### YOUR GOAL
Recast the lines of the records below as a numbered list, skipping blank lines and leaving out the pictures.

#### WORKING DATA ####

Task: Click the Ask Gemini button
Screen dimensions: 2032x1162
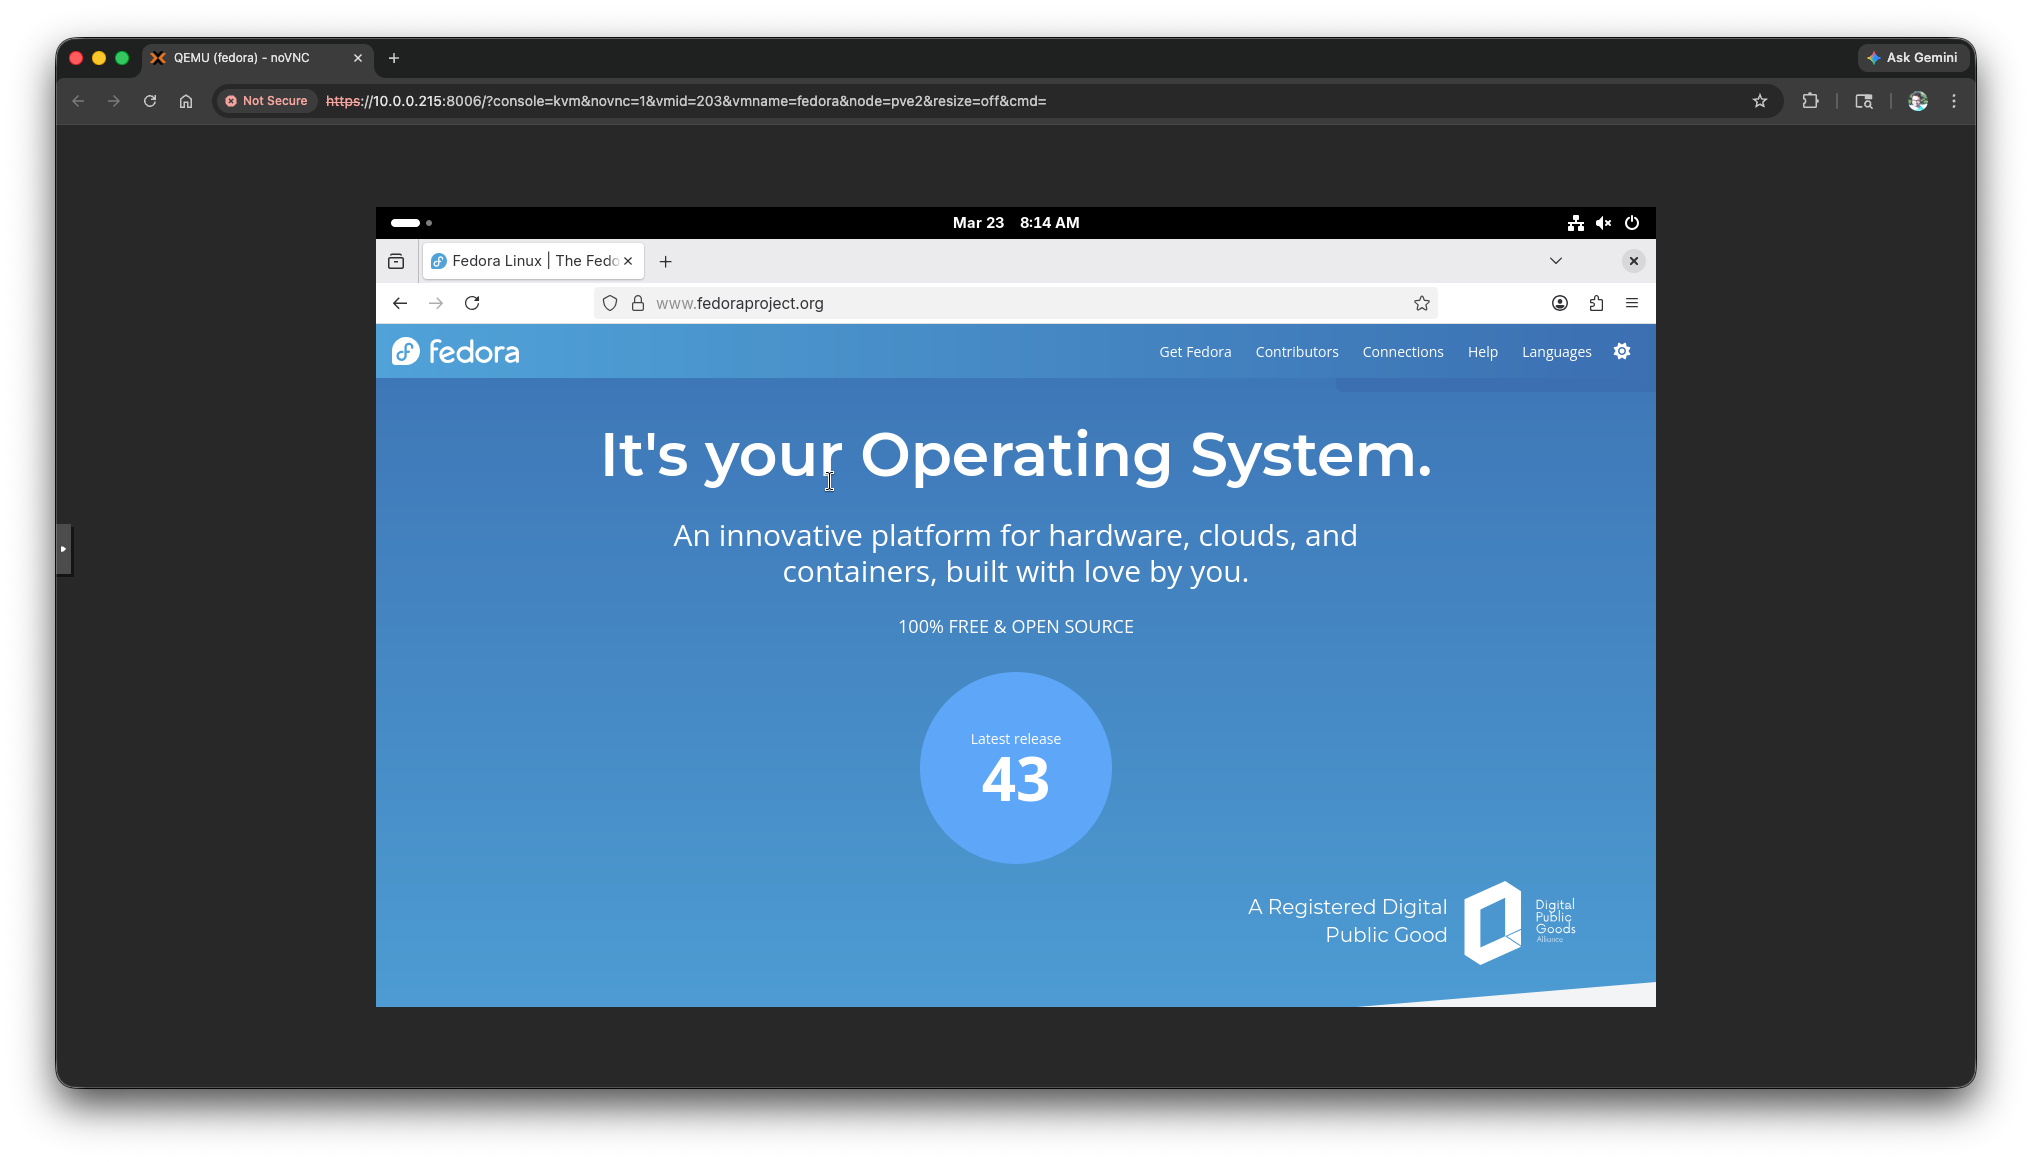Action: coord(1912,58)
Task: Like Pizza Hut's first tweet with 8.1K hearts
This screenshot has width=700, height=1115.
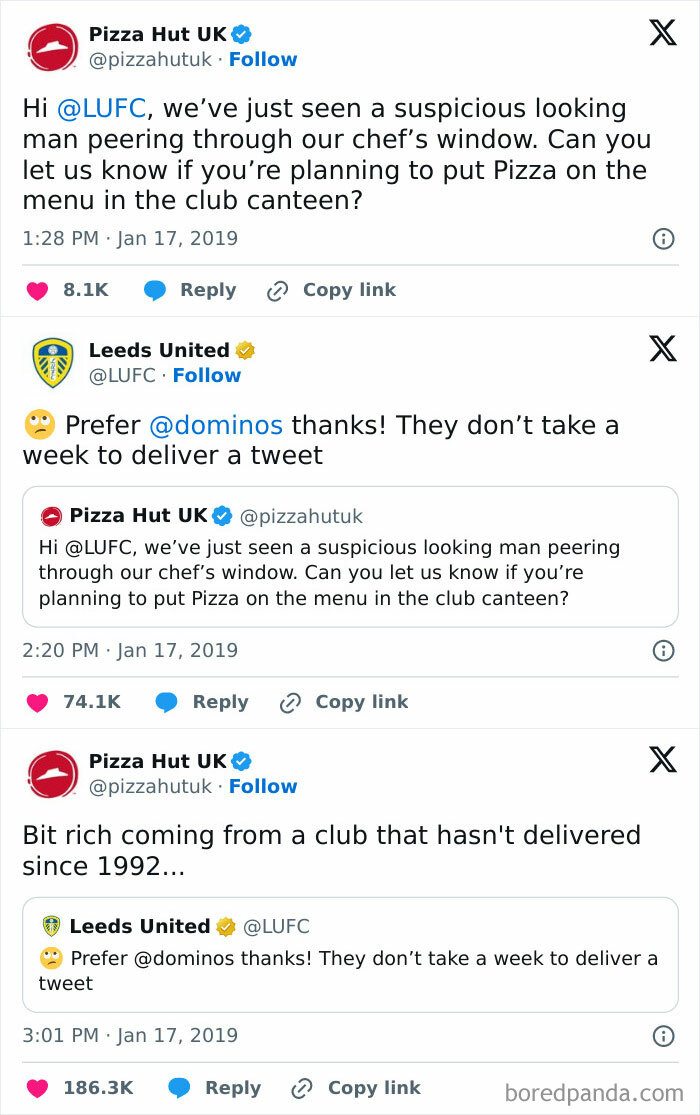Action: (x=31, y=290)
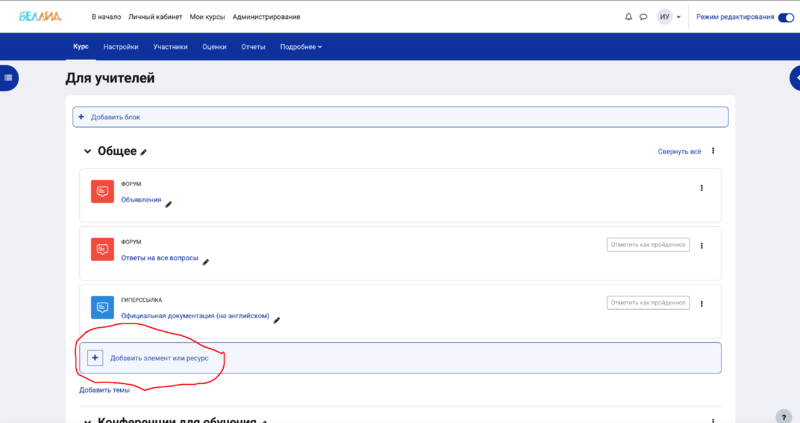Click pencil icon next to Общее title
Image resolution: width=800 pixels, height=423 pixels.
pyautogui.click(x=144, y=152)
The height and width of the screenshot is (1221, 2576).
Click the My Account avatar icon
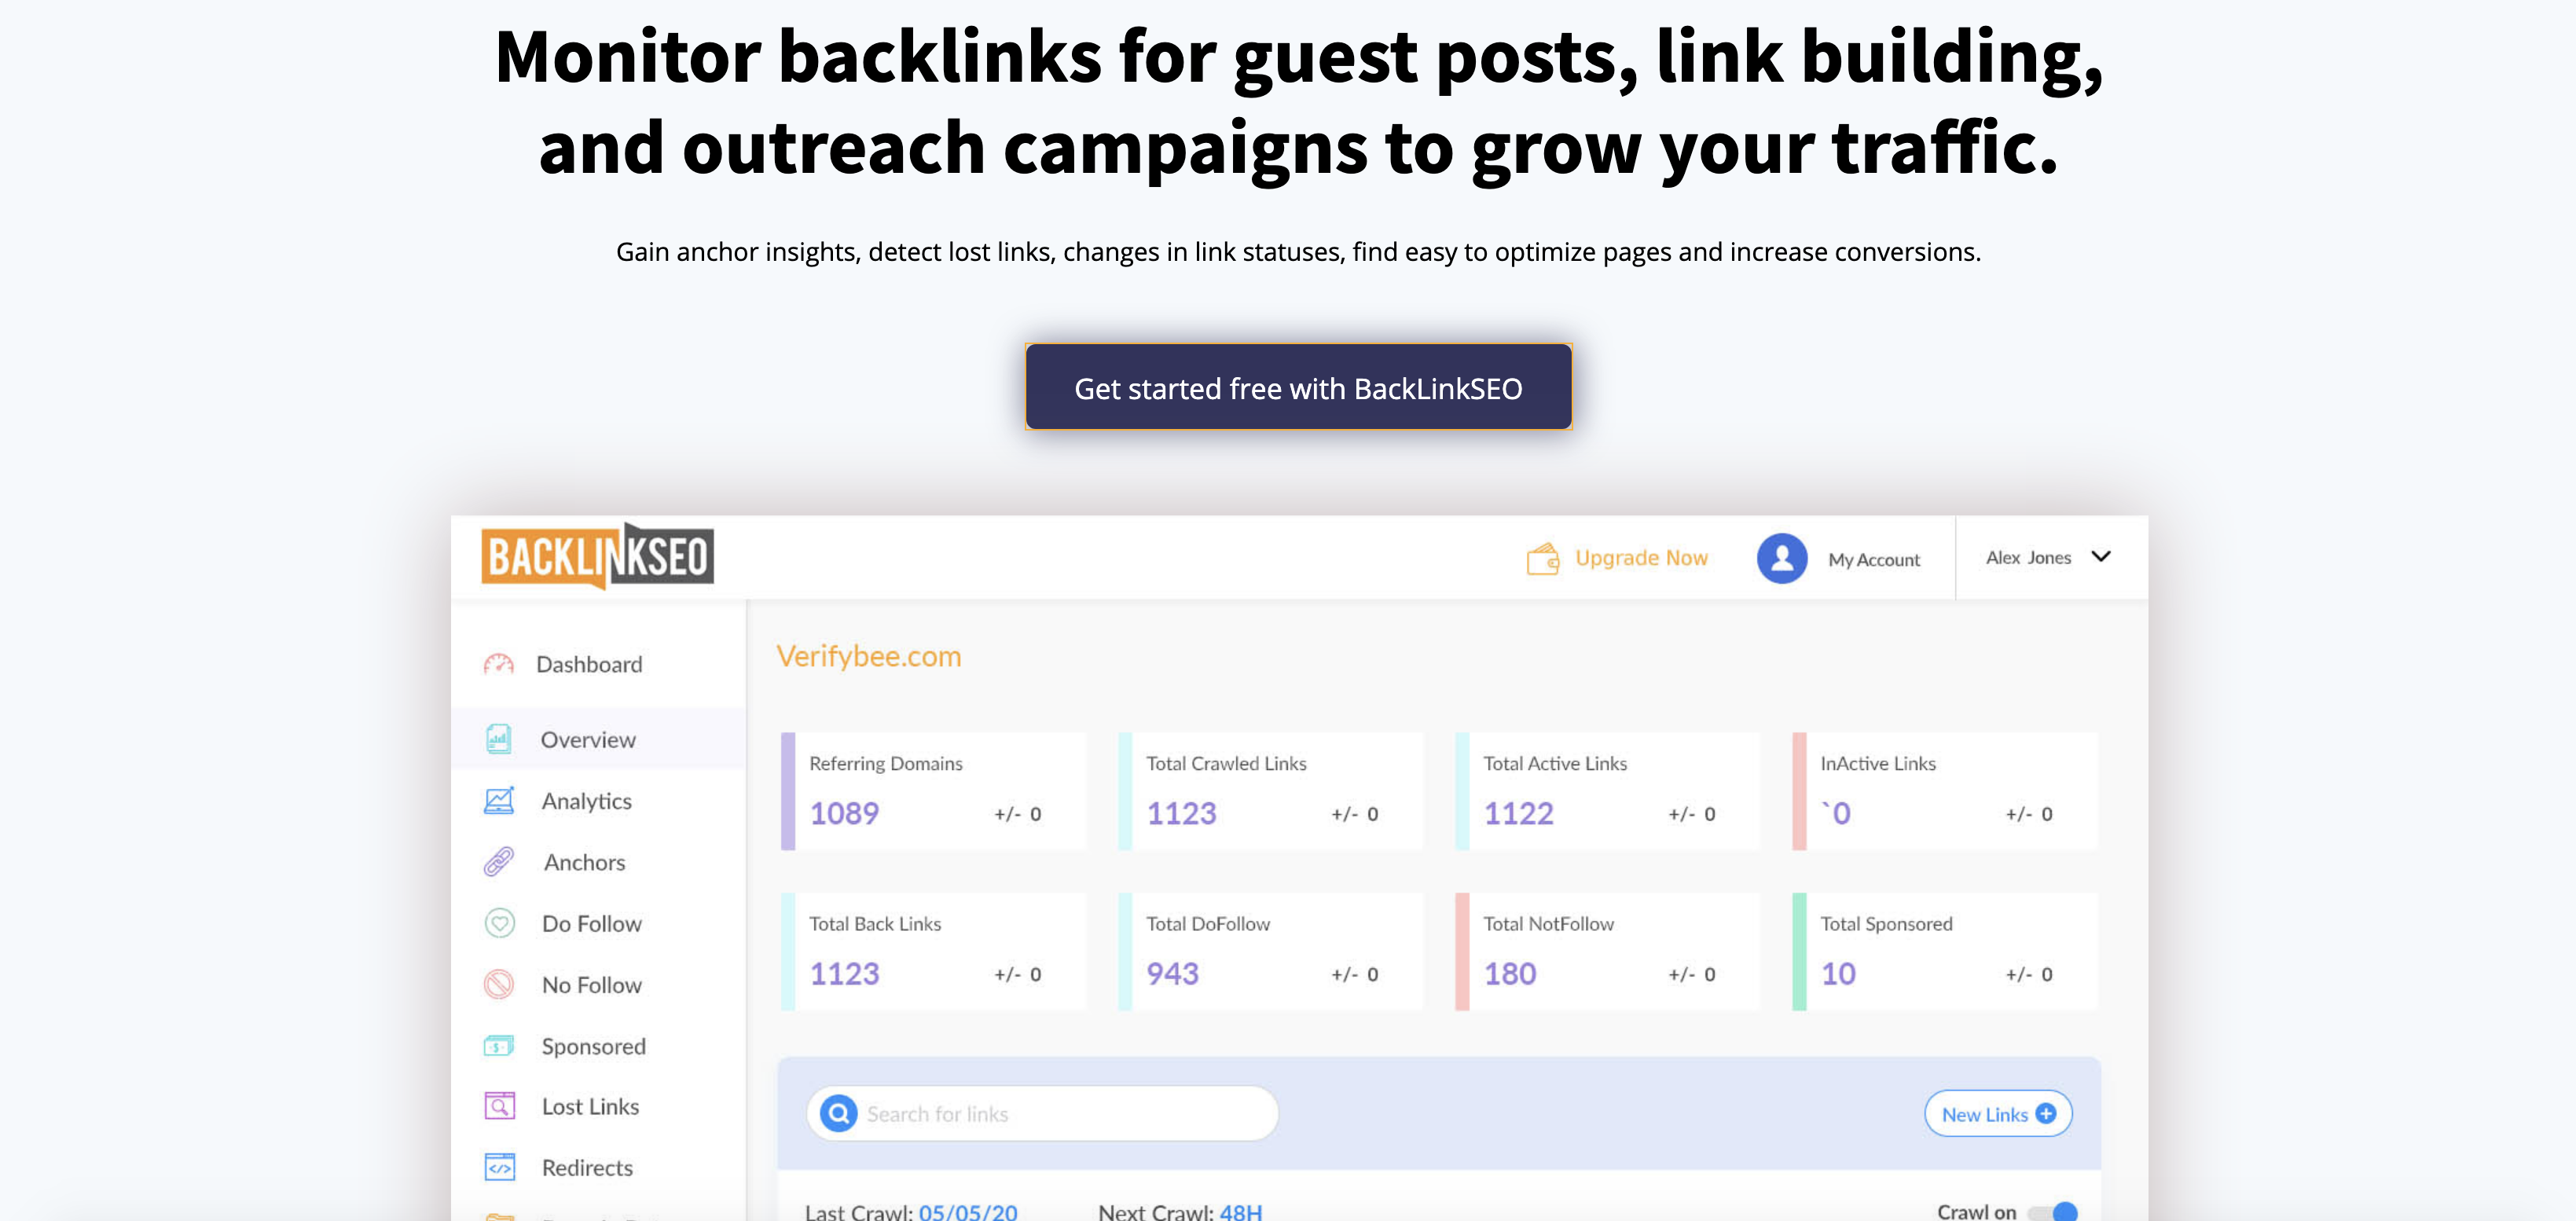pyautogui.click(x=1781, y=558)
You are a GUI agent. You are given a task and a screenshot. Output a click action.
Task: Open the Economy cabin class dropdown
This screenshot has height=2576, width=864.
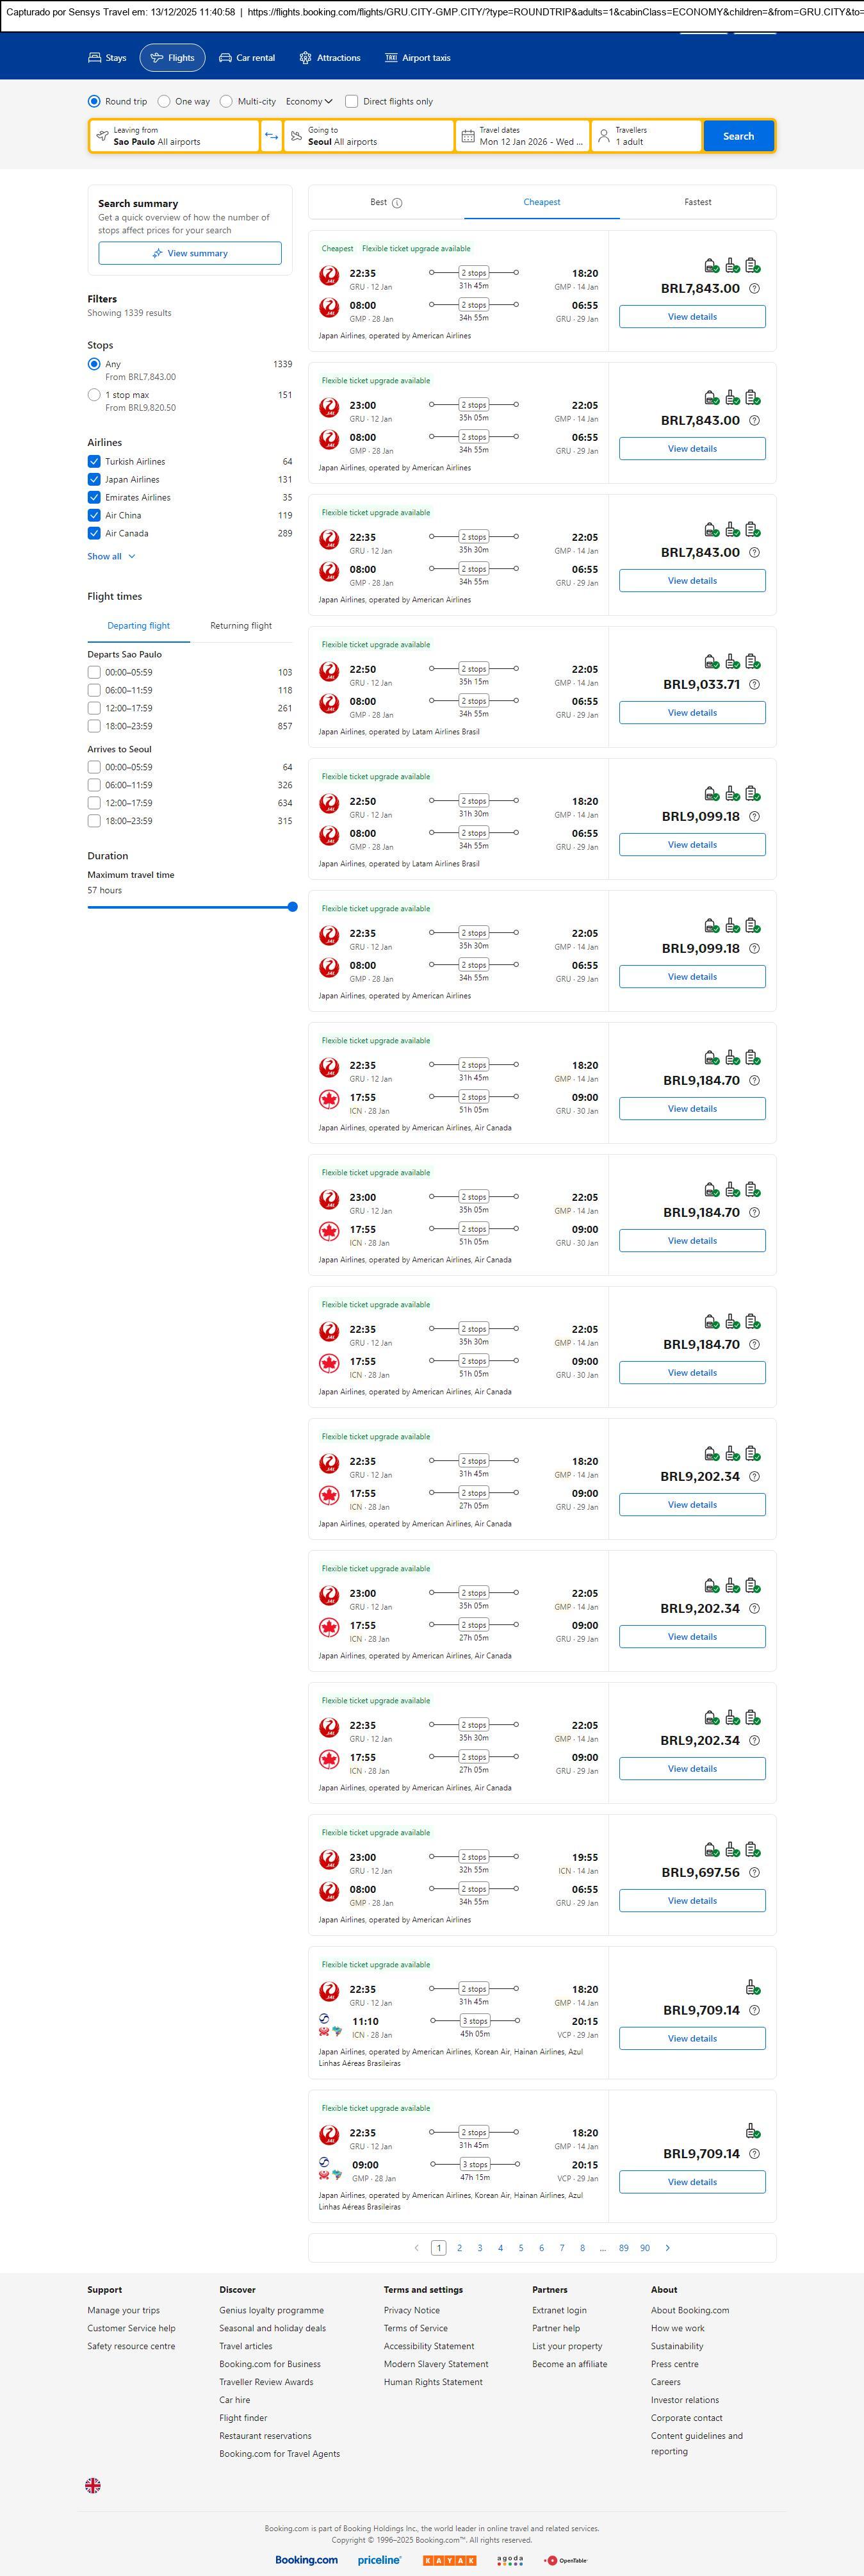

####

### ANSWER
1. Task: Click the Ask Gemini button
2. Screen dimensions: 2032x1162
3. Action: coord(1912,58)
4. Task: Like Pizza Hut's first tweet with 8.1K hearts
5. This screenshot has width=700, height=1115.
6. Action: (x=31, y=290)
7. Click pencil icon next to Общее title
8. Image resolution: width=800 pixels, height=423 pixels.
9. pyautogui.click(x=144, y=152)
10. The height and width of the screenshot is (1221, 2576).
11. Click the My Account avatar icon
12. pyautogui.click(x=1781, y=558)
13. You are a GUI agent. You are given a task and a screenshot. Output a click action.
14. Task: Open the Economy cabin class dropdown
15. This screenshot has height=2576, width=864.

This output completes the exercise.